As long as both blue lines are moving upward, the condition is bullish. But even in a bullish environment, it is possible to reduce your return by paying too much. So, one rule this suggests is to never buy when the black line is above the upper blue line. A much more stringent rule would be to buy the fund only when the black line drops below the dotted line, such as in November and late January in the graph, but that could cause you to miss some serious market advances.
The blue lines also suggest selling strategies. When either blue line drops, that is at least a cautionary sign. When both blue lines are in decline, the condition is bearish. As with buying, there are any number of tactics for determining exactly when to sell once conditions are bearish.

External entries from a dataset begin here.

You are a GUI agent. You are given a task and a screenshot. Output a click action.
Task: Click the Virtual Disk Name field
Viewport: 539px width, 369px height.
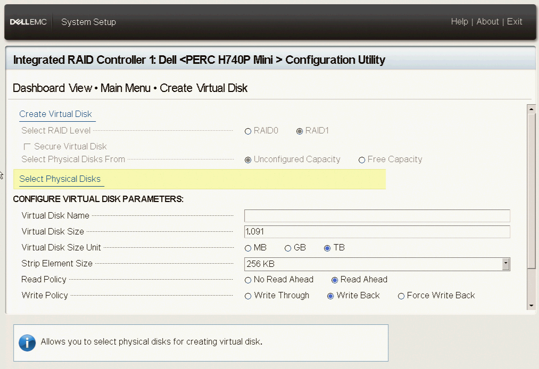pyautogui.click(x=377, y=216)
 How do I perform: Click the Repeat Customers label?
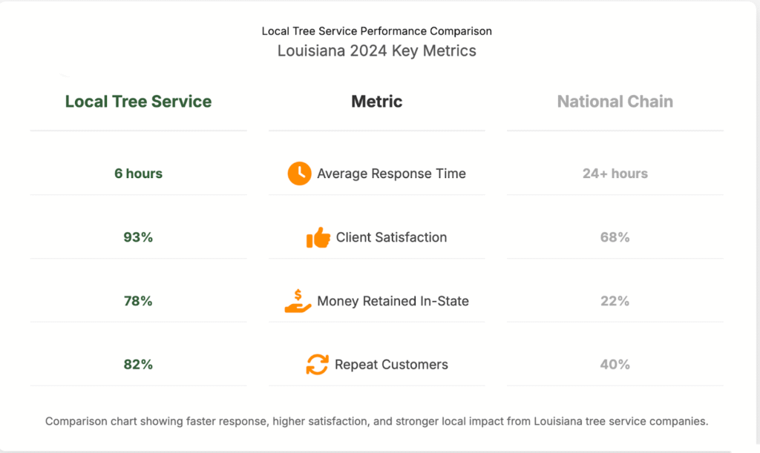tap(391, 365)

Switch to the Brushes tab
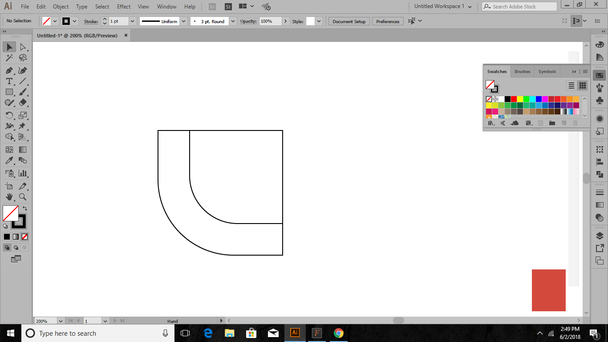coord(522,72)
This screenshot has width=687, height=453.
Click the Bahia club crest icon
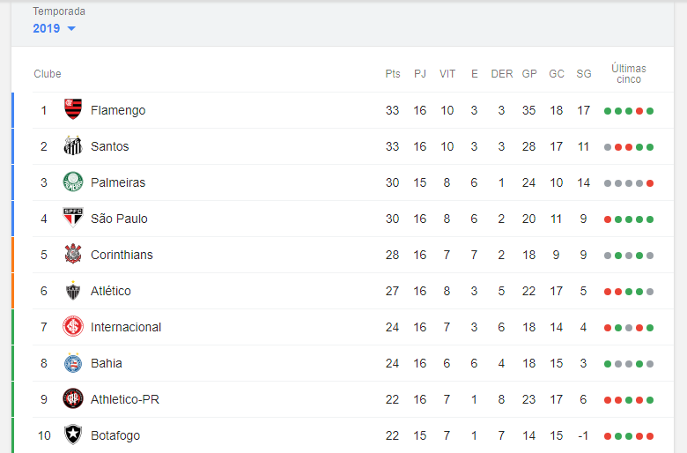click(73, 362)
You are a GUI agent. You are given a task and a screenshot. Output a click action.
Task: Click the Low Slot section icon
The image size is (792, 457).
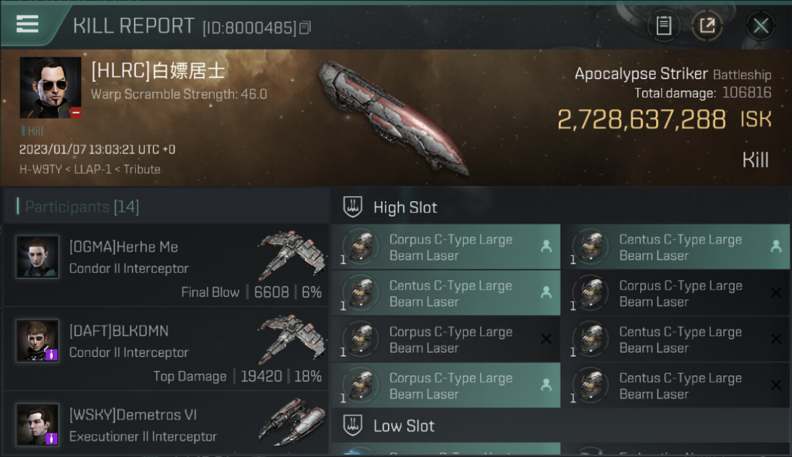pos(353,425)
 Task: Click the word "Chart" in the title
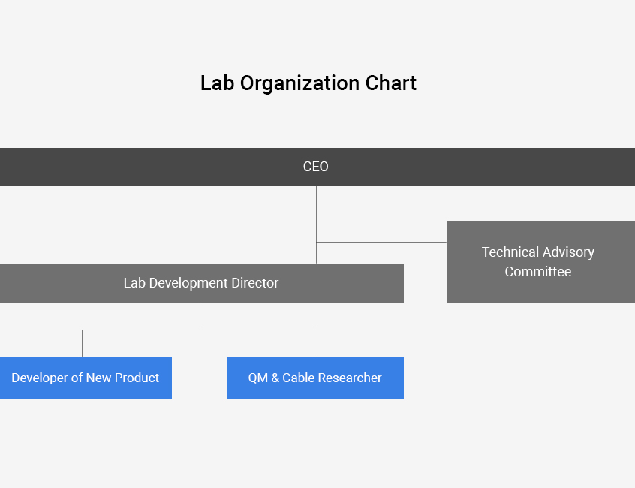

In my experience, trying to get too sophisticated means a lot of work and very little additional reward. Buying when conditions are bullish, but not outlandishly so (black above blue), and selling when conditions are bearish, but not outlandishly so, is sufficient to give impressive returns.
Application
If you try to apply this general technique to mutual funds, you will find that most mutual fund companies discourage the kind of trading this can cause. Most mutual funds have trading restrictions in place which require you to keep a fund for a minimum of 30, 60, or 90 days, or else suffer a penalty. This isn't the end of the world, but you can do better for using one of the few funds that are intended for traders. These are the funds offered by Profunds and Rydex. In their fund families, you can trade most of the major stock indices, as well as more exotic stuff such as precious metals, petroleum, and currencies. They even offer inverse funds (short funds) which can provide nice rewards when markets trend down. Long or short, stocks or commodities, they all trade the same and can be traded with the same techniques.
Does this technique really work for stocks? Yes, but stocks tend to be more volatile, so it's quite unusual to find stocks that have a bullish price channel chart.